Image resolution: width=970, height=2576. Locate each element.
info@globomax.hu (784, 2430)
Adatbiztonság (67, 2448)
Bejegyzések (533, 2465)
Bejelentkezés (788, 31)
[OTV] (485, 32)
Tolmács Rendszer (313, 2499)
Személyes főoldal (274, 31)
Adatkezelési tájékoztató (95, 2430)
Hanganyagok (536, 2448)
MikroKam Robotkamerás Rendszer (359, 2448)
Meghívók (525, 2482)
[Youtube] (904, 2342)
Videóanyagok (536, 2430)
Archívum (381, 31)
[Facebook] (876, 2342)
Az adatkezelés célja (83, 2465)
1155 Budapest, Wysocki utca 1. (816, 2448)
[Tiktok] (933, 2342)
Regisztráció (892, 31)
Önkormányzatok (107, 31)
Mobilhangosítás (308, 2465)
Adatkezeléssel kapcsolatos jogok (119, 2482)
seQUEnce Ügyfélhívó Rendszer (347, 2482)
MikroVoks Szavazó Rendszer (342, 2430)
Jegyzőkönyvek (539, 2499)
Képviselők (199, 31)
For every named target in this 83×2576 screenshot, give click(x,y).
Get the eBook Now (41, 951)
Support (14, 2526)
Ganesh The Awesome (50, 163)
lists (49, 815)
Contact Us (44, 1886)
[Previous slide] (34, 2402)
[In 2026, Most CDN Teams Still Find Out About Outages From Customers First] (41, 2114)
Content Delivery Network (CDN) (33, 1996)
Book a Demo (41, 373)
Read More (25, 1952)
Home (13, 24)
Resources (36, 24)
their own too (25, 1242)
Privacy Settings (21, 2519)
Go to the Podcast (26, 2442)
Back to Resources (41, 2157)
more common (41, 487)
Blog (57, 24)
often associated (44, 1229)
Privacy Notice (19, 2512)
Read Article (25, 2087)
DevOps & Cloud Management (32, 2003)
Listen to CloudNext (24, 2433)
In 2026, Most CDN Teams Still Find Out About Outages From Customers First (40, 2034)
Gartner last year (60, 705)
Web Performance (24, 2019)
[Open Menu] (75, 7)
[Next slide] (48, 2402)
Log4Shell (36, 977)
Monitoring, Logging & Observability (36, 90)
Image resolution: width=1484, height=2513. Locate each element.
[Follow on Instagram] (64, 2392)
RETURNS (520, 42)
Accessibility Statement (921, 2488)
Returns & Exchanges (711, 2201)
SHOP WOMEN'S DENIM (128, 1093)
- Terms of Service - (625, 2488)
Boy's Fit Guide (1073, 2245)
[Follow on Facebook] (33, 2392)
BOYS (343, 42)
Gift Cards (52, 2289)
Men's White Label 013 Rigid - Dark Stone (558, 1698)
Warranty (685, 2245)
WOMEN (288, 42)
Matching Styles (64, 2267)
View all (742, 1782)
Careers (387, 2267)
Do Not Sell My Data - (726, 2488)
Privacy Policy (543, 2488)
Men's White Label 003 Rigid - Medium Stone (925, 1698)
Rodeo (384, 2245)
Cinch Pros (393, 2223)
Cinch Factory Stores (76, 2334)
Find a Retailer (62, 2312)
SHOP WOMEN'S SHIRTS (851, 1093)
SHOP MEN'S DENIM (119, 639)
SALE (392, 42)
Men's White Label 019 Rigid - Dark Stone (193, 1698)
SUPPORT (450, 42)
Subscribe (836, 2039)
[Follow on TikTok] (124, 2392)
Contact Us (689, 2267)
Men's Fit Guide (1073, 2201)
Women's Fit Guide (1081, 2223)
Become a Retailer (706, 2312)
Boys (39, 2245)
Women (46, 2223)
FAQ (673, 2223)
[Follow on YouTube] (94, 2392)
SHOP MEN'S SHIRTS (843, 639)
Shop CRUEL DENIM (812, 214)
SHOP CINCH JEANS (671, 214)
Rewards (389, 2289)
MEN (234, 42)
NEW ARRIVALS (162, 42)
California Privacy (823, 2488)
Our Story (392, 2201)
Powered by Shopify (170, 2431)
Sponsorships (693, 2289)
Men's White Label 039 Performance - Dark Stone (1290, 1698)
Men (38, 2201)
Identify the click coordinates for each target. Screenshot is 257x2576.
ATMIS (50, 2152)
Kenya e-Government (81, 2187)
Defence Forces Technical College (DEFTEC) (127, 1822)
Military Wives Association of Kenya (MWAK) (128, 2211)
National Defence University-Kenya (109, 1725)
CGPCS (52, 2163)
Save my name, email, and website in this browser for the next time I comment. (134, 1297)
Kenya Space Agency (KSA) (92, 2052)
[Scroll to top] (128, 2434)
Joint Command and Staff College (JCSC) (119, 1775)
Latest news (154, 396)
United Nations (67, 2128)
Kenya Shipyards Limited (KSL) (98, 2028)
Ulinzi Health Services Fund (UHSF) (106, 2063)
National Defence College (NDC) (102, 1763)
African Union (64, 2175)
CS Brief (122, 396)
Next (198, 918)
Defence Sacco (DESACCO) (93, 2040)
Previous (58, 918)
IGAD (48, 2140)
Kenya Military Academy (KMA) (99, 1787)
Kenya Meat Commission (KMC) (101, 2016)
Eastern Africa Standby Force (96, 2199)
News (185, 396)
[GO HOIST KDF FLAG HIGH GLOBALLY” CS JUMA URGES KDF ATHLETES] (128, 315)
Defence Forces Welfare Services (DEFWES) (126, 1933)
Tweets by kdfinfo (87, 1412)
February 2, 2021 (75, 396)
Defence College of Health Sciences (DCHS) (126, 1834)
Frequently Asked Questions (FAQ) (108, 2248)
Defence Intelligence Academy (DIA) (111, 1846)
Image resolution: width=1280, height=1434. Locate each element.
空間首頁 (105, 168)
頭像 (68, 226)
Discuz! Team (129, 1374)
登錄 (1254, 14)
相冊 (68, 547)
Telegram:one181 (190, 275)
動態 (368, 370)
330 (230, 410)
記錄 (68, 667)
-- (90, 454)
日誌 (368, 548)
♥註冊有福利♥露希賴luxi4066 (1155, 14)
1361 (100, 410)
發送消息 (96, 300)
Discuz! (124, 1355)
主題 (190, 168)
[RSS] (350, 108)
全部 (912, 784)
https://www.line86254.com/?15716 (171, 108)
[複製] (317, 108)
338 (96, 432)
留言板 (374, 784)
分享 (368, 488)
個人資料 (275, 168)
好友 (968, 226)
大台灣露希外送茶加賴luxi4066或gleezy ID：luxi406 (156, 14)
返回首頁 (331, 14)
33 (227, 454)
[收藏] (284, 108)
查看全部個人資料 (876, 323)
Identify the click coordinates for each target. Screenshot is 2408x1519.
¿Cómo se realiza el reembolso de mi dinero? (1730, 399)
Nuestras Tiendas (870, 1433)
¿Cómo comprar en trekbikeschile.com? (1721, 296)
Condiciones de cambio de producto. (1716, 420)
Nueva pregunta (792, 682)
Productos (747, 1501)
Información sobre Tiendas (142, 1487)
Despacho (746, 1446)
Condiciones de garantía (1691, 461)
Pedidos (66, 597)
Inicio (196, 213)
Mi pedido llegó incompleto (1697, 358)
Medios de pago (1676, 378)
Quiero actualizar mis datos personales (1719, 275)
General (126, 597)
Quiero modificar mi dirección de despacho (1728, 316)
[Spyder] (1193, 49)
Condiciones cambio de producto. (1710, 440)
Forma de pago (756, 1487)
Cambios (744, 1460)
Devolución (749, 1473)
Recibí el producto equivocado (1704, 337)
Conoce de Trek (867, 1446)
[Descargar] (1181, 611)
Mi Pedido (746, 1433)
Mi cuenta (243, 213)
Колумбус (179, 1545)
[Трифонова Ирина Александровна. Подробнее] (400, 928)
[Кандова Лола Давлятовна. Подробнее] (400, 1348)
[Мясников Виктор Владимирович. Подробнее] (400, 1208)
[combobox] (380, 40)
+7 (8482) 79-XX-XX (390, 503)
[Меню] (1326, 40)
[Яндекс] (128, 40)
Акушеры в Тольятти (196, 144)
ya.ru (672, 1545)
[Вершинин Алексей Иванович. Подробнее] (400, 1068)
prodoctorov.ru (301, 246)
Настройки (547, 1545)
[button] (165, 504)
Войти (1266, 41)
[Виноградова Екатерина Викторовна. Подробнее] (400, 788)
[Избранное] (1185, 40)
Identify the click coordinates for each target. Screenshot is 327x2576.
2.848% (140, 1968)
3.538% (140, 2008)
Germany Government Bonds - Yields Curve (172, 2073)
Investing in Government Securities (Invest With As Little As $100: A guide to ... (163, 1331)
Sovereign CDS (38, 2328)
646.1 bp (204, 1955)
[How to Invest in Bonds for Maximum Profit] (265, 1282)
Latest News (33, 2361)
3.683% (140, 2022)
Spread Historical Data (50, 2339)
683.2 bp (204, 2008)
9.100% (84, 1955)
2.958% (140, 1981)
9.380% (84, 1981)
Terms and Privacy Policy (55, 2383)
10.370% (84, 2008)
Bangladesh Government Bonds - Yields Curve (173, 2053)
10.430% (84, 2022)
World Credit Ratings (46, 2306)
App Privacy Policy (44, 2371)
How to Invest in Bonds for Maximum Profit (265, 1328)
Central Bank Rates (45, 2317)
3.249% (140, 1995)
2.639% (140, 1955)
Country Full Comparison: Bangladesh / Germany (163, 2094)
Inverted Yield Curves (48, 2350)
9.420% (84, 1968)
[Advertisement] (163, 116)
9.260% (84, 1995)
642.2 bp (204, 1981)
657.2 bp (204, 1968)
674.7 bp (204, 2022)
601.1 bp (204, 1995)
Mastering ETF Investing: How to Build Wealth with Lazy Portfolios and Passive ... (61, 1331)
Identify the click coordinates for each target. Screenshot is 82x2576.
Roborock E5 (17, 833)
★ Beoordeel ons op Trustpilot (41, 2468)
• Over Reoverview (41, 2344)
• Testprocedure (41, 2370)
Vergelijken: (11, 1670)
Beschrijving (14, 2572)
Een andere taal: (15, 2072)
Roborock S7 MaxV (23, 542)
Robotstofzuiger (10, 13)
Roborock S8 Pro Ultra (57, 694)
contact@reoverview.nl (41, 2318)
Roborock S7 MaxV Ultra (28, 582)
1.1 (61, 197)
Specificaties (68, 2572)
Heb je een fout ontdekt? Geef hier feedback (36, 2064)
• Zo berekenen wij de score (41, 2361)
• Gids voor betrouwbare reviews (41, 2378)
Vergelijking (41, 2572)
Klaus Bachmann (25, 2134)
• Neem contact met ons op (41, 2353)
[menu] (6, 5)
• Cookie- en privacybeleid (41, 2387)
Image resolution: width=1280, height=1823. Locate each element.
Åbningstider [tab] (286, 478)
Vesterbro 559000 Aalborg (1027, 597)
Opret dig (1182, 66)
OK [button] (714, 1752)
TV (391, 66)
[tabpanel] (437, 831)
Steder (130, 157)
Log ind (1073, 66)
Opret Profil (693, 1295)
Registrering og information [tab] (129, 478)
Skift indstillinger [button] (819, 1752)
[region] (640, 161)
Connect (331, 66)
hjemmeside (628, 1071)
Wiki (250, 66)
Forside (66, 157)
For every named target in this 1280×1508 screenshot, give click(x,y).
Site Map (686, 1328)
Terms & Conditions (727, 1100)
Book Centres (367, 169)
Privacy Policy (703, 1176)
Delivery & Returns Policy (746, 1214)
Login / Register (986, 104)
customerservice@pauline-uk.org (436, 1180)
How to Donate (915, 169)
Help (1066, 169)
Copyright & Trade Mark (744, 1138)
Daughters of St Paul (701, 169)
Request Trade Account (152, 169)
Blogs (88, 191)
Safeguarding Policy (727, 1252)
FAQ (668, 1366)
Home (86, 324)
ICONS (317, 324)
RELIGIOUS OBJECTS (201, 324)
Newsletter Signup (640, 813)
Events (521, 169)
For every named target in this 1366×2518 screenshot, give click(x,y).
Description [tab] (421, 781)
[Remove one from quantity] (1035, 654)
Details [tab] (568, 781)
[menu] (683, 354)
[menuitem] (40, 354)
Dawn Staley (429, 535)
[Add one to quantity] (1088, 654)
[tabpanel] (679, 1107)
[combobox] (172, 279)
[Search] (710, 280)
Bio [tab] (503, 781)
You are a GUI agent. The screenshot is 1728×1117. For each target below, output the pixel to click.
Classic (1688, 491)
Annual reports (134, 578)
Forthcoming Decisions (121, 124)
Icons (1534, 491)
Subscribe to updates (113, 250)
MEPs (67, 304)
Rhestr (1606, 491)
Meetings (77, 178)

- **Exercise description**
Each line from the top of the listing down to and including the one containing "[In 2026, Most" should be transcribed exactly; nothing else is to be output.

- **Exercise answer**
Image resolution: width=970, height=2576. Locate each element.
info@globomax.hu (784, 2430)
Adatbiztonság (67, 2448)
Bejegyzések (533, 2465)
Bejelentkezés (788, 31)
[OTV] (485, 32)
Tolmács Rendszer (313, 2499)
Személyes főoldal (274, 31)
Adatkezelési tájékoztató (95, 2430)
Hanganyagok (536, 2448)
MikroKam Robotkamerás Rendszer (359, 2448)
Meghívók (525, 2482)
[Youtube] (904, 2342)
Videóanyagok (536, 2430)
Archívum (381, 31)
[Facebook] (876, 2342)
Az adatkezelés célja (83, 2465)
1155 Budapest, Wysocki utca 1. (816, 2448)
[Tiktok] (933, 2342)
Regisztráció (892, 31)
Önkormányzatok (107, 31)
Mobilhangosítás (308, 2465)
Adatkezeléssel kapcsolatos jogok (119, 2482)
seQUEnce Ügyfélhívó Rendszer (347, 2482)
MikroVoks Szavazó Rendszer (342, 2430)
Jegyzőkönyvek (539, 2499)
Képviselők (199, 31)
For every named target in this 83×2576 screenshot, give click(x,y).
Get the eBook Now (41, 951)
Support (14, 2526)
Ganesh The Awesome (50, 163)
lists (49, 815)
Contact Us (44, 1886)
[Previous slide] (34, 2402)
[In 2026, Most CDN Teams Still Find Out About Outages From Customers First] (41, 2114)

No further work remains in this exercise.